- _DIRECTIVE_
Rescale the records below, beginning at the line that has "Image resolution: width=1516" and continuing through the last record. Rewrite each of those lines in full, multiply every answer coordinate by 1.5 and round it to a whole number (halves round up), keep all other text and numbers unchanged, and leave the pictures out.

- _DATA EXTRACT_
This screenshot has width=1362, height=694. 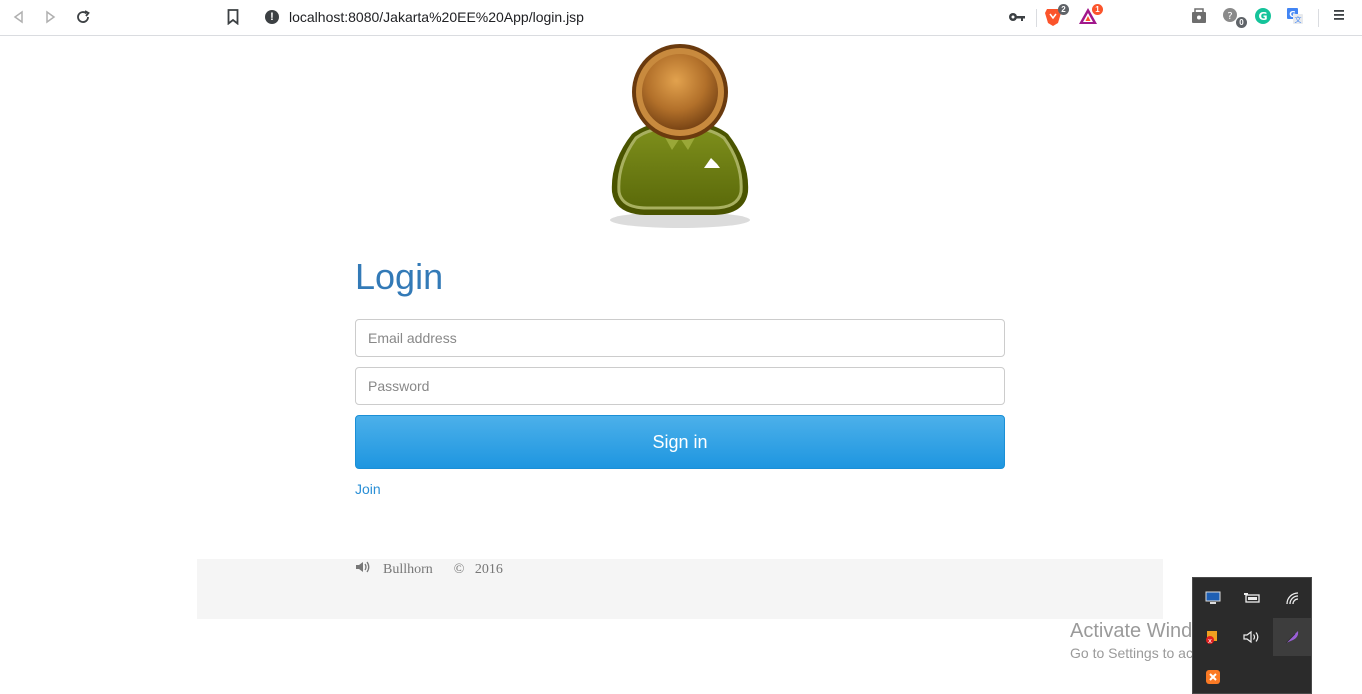 I want to click on bookmark-icon, so click(x=233, y=17).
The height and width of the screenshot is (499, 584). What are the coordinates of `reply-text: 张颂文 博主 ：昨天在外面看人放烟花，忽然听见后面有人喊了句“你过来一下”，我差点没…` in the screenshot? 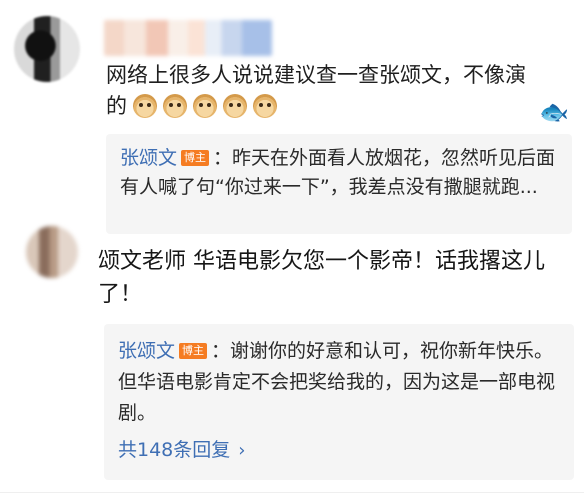 It's located at (342, 173).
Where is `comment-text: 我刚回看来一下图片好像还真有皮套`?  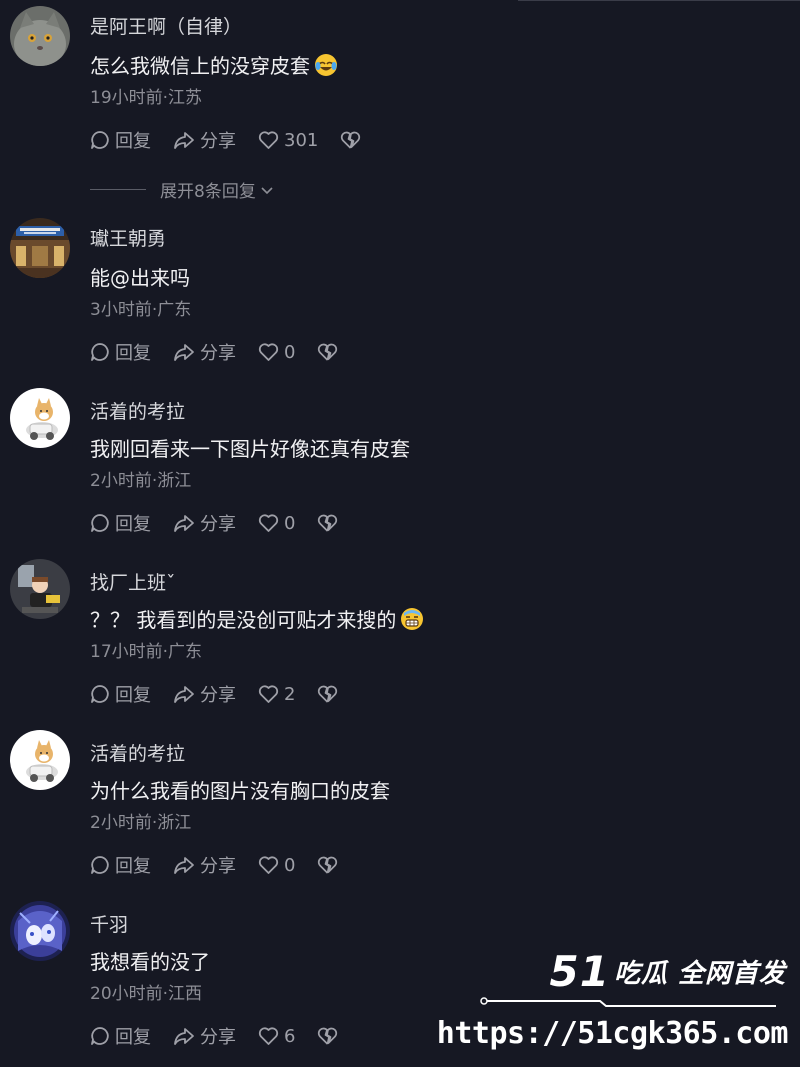 comment-text: 我刚回看来一下图片好像还真有皮套 is located at coordinates (250, 449).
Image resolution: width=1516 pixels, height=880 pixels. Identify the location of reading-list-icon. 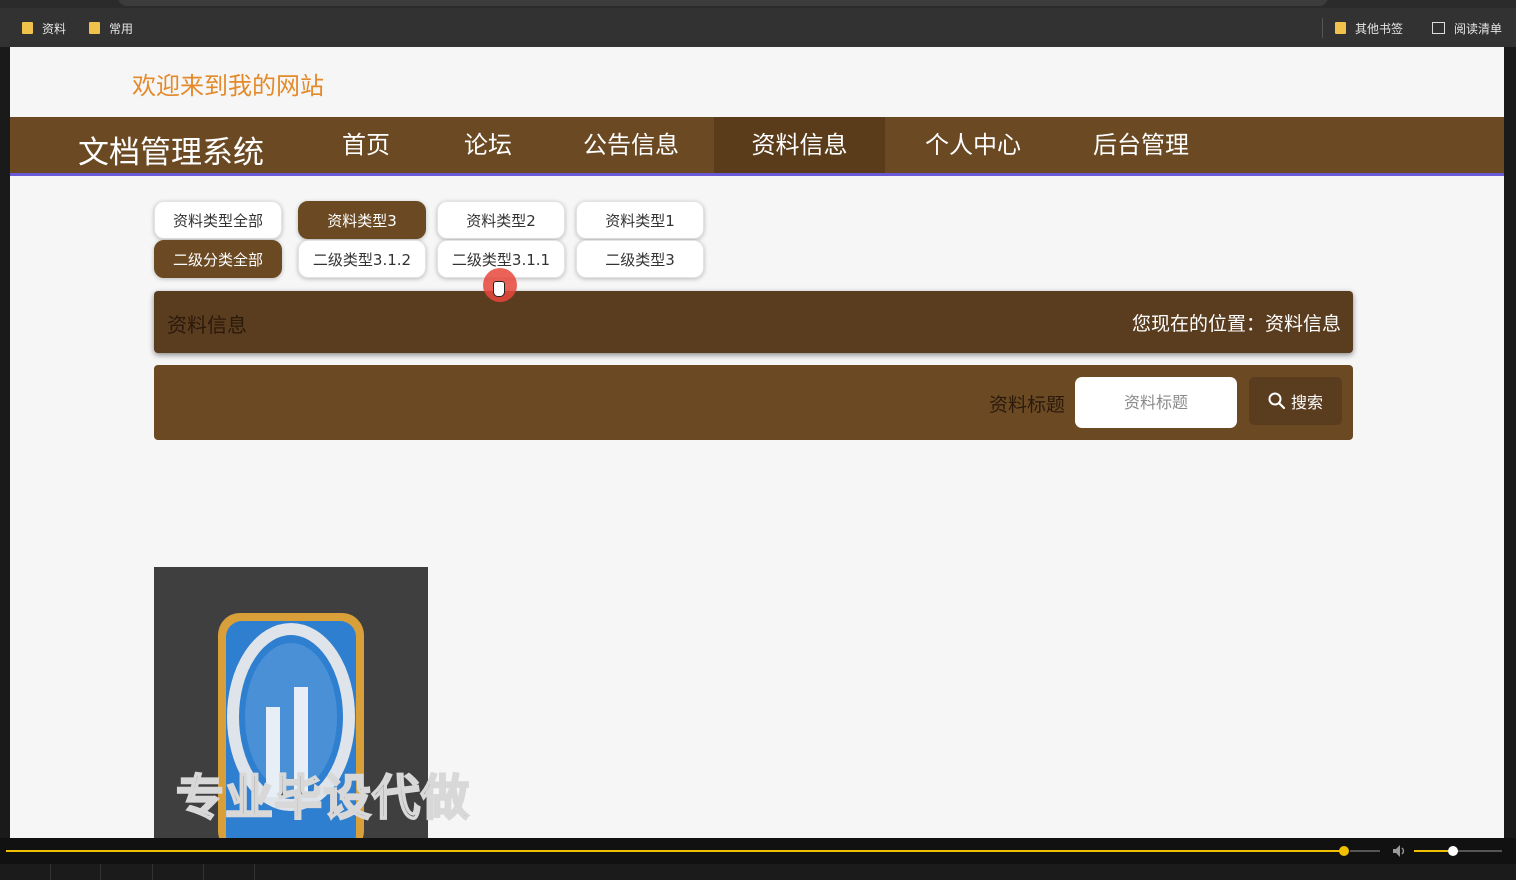
(1438, 28).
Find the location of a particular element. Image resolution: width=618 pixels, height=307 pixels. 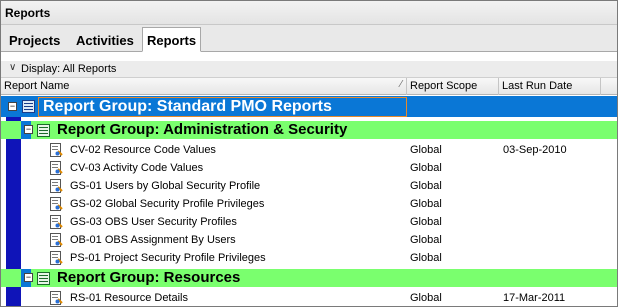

- _ANSWER SPACE_
Image resolution: width=1516 pixels, height=880 pixels. Identify the location of reading-list-icon. 
(2157, 42).
Find the location of a particular element. Image resolution: width=618 pixels, height=307 pixels. 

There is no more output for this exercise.